Stefanie Mollborn has recently published two papers! The first, “‘Mature Enough to Handle It?’ Gendered Parental Interventions in and Adolescents’ Reactions to Technology Use during the COVID-19 Pandemic”,  published in the Journal of Family Issues, investigates how teenagers react to parental regulation of technology. The second, ”Distinction through Distancing: Norm Formation and Enforcement during the COVID-19 Pandemic”,  published by Social Science & Medicine, studies disparities in adherence to social distancing in two higher-resource communities in the U.S.

Daniel Simon published a chapter of his dissertation (with advisor Ryan Masters) titled “Institutional Failures as Structural Determinants of Suicide: The Opioid Epidemic and the Great Recession in the United States” in the Journal of Health and Social Behavior. They find that women’s suicide rates from poisoning increase with prescription drug availability, and non-poisoning suicide rates among all adult Americans track strongly with worsening economic conditions coinciding with the financial crash and the Great Recession.

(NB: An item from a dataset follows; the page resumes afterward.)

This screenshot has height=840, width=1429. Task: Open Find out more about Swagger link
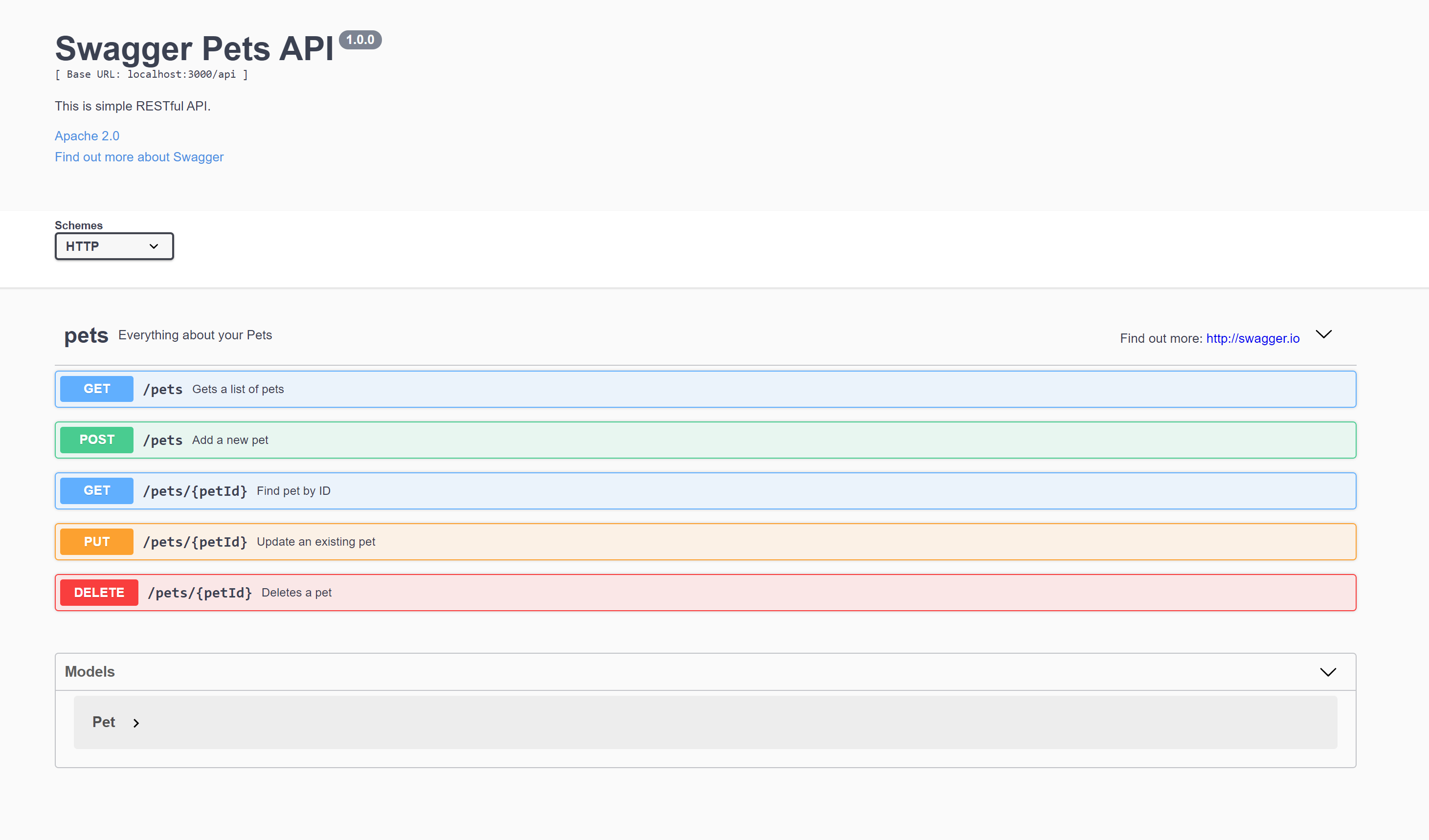pyautogui.click(x=139, y=157)
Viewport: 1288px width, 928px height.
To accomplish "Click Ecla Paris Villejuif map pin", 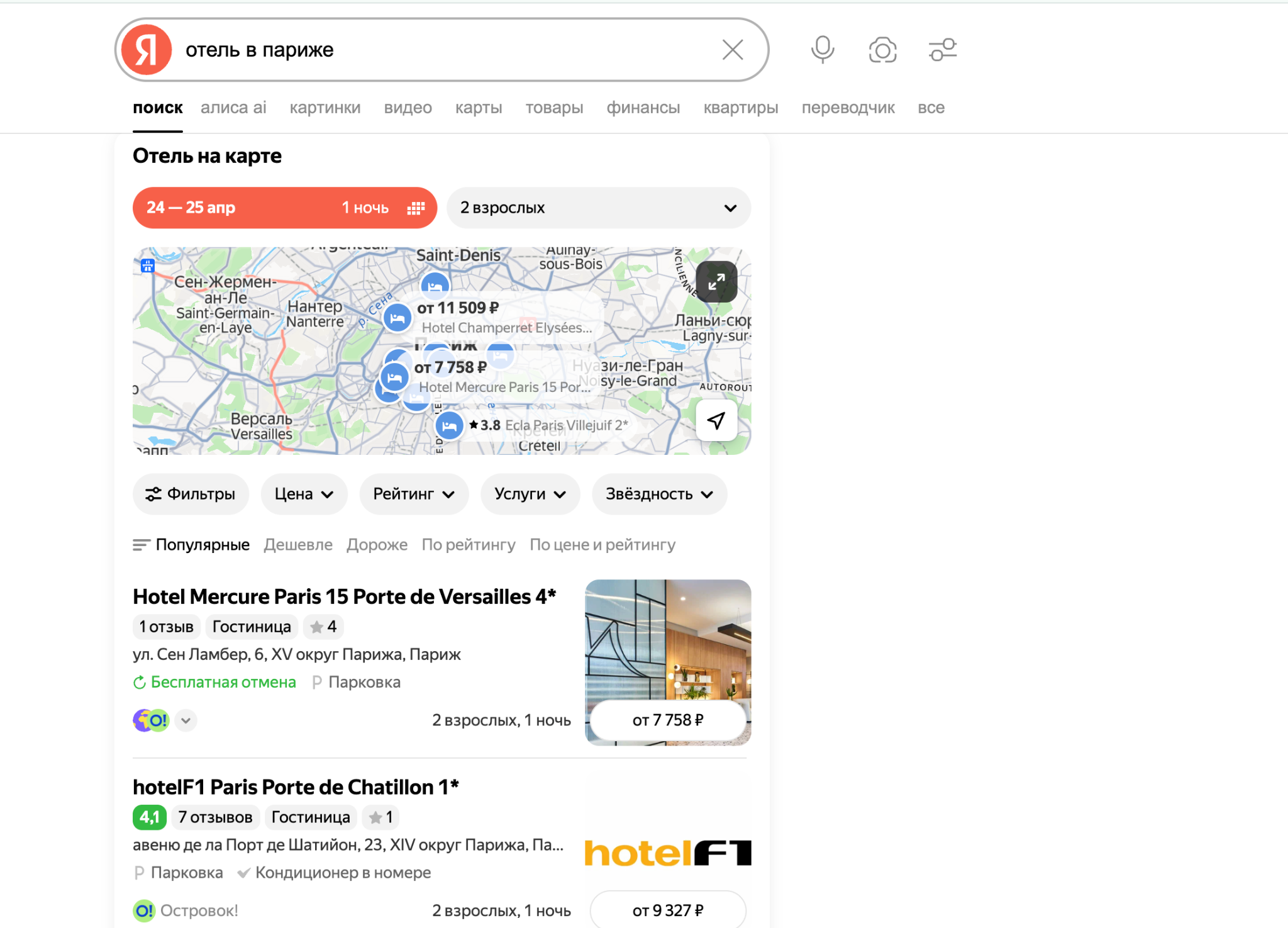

Sharon DeWitte explores the disproportionately high mortality of healthy young adults during the 1918 influenza pandemic in her PNAS publication “Frailty and survival in the 1918 influenza pandemic.” Using skeletal data, she finds that frail or unhealthy individuals were more likely to die during the pandemic than those who were not frail, a result that contradicts prior assumptions about selective mortality during the 1918 influenza pandemic. These findings provide depth to our understanding of how variation in life experiences can impact morbidity and mortality even during a pandemic caused by a novel pathogen.

Tania Barham recently had two papers accepted for publication! The first, “Experimental evidence from a conditional cash transfer program: schooling, learning, fertility, and labor market outcomes after 10 Years,” is forthcoming in Journal of the European Economic Association and explores a conditional cash transfer program in Nicaragua. She and her coauthors find that variation in timing of access to nutrition, health and education led to differential impacts on learning for men and reproductive health outcomes for women. Forthcoming in the Journal of Human Resources, “No place like home: long-run impacts of early childhood health and family planning on labor and migration outcomes,” examines the long-term effects of early childhood interventions on adult labor market and migration outcomes in Bangladesh.